◆ **Exercises to complete**:
A: In the diabetic nephropathy passage, what range of daily urinary albumin excretion is called microalbuminuria?
B: Carry on the diabetic nephropathy passage from its last sentence.

◆ **Exercise text**:
>>

The U.S. Centers for Disease Control and Prevention (CDC) reported that 300,000 new cases of diabetic ESRD occurred in the United States in 2002. This absolute number continues to grow, although the proportion of diabetics who get ESRD seems to be declining. Still, ESRD treatment cost the United States Medicare system $25.2 billion in 2002. Diabetic nephropathy can occur with both type 1 and 2 diabetes mellitus, although it may occur earlier in life in type 1 diabetics, because their disease generally begins in childhood. Certain ethnic and racial groups are at greater risk for diabetic kidney disease, including African Americans and Mexican Americans. Differences in risk may be due to socioeconomic or genetic factors.

Diabetic nephropathy is considered one of the microvascular complications of diabetes mellitus, resulting from damage to small blood vessels including those in the kidneys. The high glucose levels of diabetes damage the blood vessels and kidney tissue itself, causing a gradual decline in kidney function. This microscopic damage can be seen by taking a biopsy of the kidney, although this invasive procedure is often not necessary for the diagnosis of diabetic nephropathy. The natural history of diabetic nephropathy is a gradual process that begins with albuminuria, a condition in which the kidneys leak more protein into the urine than normal, particularly the protein albumin. Normal urinary albumin excretion is less than 30 mg/day; albuminuria between 30 and 300 mg/day and greater than 300 mg/day is called microalbuminuria and macroalbuminuria (proteinuria), respectively. Microalbuminuria causes no symptoms and may already be present at the time that diabetes mellitus is diagnosed. Urinary albumin levels can be measured by using dipsticks tests on a single urine sample, by analyzing a patient's urine after a 24-hour collection period, or by testing the urinary ratio of albumin to creatinine, a waste product eliminated in the urine. With the worsening of kidney disease, microalbuminuria may progress to macroalbuminuria, which may in turn progress to an elevated creatinine level in the blood, representing the kidneys’ inability to adequately remove this waste.

<<

◆ **Extracted records**:
>>

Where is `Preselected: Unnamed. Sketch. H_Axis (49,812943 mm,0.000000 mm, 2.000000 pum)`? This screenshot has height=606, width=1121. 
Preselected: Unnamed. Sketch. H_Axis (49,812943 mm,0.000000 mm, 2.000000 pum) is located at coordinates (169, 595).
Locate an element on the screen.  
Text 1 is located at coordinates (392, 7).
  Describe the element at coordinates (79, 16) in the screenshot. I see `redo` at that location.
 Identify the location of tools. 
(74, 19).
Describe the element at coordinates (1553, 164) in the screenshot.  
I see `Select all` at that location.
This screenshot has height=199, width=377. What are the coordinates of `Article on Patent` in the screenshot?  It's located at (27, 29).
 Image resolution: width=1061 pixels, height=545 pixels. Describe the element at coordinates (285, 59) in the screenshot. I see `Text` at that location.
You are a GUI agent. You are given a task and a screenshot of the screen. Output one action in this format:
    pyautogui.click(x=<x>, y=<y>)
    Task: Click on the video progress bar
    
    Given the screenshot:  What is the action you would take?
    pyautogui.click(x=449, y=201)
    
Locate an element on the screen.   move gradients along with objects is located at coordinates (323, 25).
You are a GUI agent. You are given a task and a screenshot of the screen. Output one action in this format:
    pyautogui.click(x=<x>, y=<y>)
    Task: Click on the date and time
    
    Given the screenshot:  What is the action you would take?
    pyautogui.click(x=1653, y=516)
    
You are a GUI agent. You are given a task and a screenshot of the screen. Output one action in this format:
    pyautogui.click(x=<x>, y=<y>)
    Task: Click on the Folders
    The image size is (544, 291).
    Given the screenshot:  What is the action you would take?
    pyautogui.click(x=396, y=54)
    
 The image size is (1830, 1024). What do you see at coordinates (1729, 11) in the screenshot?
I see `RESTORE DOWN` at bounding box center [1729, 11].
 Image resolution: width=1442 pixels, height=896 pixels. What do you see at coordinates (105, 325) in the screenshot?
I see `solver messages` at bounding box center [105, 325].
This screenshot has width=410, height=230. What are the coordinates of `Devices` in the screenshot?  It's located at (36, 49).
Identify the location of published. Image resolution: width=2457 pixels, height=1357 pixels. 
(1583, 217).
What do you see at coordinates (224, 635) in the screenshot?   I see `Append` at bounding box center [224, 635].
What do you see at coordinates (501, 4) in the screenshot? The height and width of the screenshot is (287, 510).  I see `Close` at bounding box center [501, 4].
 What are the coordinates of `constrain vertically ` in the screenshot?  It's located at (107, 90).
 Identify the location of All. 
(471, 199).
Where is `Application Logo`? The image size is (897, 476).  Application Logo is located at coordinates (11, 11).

<<

◆ **Answers**:
A: Between 30 and 300 mg/day.

B:
To track the progression of diabetic nephropathy, nephrologists, physicians who specialize in the kidney, follow a patient's blood creatinine levels and glomerular filtration rate (GFR), a measure of the kidneys’ function. Kidney function may decline such that survival is not possible without kidney replacement therapy: dialysis or kidney transplant. About 2 percent of diabetics per year progress from macroalbuminuria to increased creatinine levels or ESRD. Once a person has macroalbuminuria, the median time to renal replacement therapy is 2.5 years.

The most effective way to prevent and treat diabetic nephropathy is through intensive glycemic control, measured by a patient's blood glucose levels and hemoglobin A1c (HbA1c) concentration. Treating high blood pressure in diabetics has also proven important to slow the progression of diabetic nephropathy, and the angiotensin-converting enzyme (ACE) inhibitors and angiotensin receptor blockers (ARB) are particularly effective drugs in decreasing diabetic albuminuria. Dietary protein restriction may also slow the progression of kidney disease. A patient who progresses to ESRD requires kidney transplantation or dialysis, a therapy whereby the patient's blood is cycled through a machine to remove the wastes normally filtered by the kidneys. Neither treatment is without its complications: kidney transplantation requires immunosuppressant drugs to prevent rejection of the new organ and dialysis is an invasive procedure often performed three times a week.